Letterboxd Is Functioning as the Critic Now, and That Is a Problem
Letterboxd's aggregate star rating is now the first thing most viewers see about a film, and it is quietly replacing the job criticism used to do. An argument against treating aggregation as judgement.
The average Letterboxd rating for Joker: Folie à Deux is 2.1 stars. The average rating for Megalopolis is 2.6. The average for Anyone But You is 2.9. The average for Challengers is 3.8. The average for The Brutalist is 4.2. These numbers are the first information about each film that a substantial fraction of contemporary viewers will encounter, and they are, increasingly, the last information that viewer needs before deciding whether the film is worth engaging with at all.
This is a problem. I want to describe it.
What Letterboxd actually is
Letterboxd, the platform, is excellent. Let me get this out of the way first. It is the best film-logging interface currently available. Its community is often insightful. Its feature set (lists, reviews, friend-following, watchlist management) is well-designed. The platform itself is not the problem.
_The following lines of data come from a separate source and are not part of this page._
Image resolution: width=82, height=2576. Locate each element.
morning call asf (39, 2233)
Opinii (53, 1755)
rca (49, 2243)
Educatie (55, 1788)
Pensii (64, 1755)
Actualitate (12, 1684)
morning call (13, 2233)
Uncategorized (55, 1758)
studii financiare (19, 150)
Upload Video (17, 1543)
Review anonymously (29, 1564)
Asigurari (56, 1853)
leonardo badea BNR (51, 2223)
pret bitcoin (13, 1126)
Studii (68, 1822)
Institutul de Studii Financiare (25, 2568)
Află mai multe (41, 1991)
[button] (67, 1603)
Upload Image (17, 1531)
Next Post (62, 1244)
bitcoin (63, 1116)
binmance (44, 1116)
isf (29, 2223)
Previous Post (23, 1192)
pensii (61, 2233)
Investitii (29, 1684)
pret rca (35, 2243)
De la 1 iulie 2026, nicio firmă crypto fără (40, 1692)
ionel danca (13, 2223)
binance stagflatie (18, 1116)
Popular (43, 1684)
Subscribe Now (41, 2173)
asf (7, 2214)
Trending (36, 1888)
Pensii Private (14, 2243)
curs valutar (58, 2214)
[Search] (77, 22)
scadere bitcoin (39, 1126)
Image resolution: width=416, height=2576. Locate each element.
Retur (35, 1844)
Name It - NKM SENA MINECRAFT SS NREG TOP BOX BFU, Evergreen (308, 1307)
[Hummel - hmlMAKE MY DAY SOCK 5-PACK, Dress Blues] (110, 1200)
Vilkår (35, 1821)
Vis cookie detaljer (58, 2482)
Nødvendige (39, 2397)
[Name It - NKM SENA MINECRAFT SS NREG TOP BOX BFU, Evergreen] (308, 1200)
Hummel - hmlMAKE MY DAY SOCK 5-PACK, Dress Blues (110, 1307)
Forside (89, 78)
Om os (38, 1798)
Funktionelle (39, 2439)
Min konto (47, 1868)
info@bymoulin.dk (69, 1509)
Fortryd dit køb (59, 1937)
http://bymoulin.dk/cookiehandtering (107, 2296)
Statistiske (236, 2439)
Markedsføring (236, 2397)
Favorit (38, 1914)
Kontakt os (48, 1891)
The problem is what the platform’s aggregate ratings are being asked to do. Letterboxd aggregates user ratings into a single per-film star score, displayed prominently on each film’s page. The score is calculated from however many users have rated the film, with no weighting for user expertise, viewing context, or rating consistency. A fourteen-year-old who has seen three films and rated them all five stars contributes the same amount to the aggregate as a professional critic who has seen four thousand films and rates on a calibrated scale.
This aggregation, treated as a score, is functioning as a critical judgement. Viewers consult it the way they used to consult Roger Ebert’s review, or Janet Maslin’s, or any other reasonably-trusted professional voice. The aggregate is, in contemporary film culture, replacing the specific practice of reading criticism.
What criticism does that aggregation cannot
Criticism, properly practiced, does specific things that aggregation structurally cannot do.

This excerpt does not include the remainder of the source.